◆ Exercise brief ◆
The entries are to be repeated exactly, with all pictures omitted.
◇ ◇ ◇ ◇ ◇ ◇ ◇
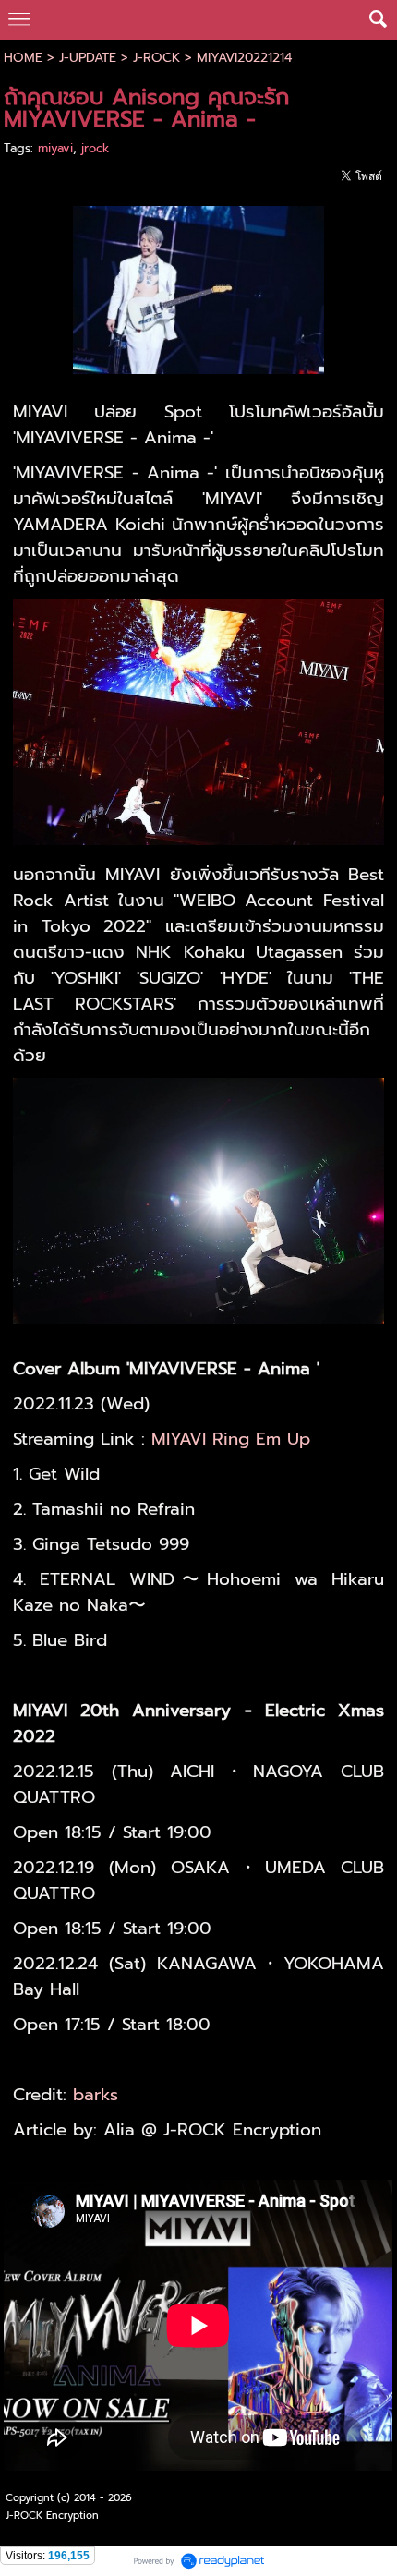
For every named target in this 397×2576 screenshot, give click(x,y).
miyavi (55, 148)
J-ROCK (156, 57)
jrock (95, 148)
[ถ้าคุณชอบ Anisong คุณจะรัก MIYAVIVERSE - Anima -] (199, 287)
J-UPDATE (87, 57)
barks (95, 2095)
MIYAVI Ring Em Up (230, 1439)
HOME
◇ ◇ ◇ ◇ ◇ ◇ ◇
◆ Exercise output ◆
For every named target in this 397×2576 screenshot, give click(x,y).
miyavi (55, 148)
J-ROCK (156, 57)
jrock (95, 148)
[ถ้าคุณชอบ Anisong คุณจะรัก MIYAVIVERSE - Anima -] (199, 287)
J-UPDATE (87, 57)
barks (95, 2095)
MIYAVI Ring Em Up (230, 1439)
HOME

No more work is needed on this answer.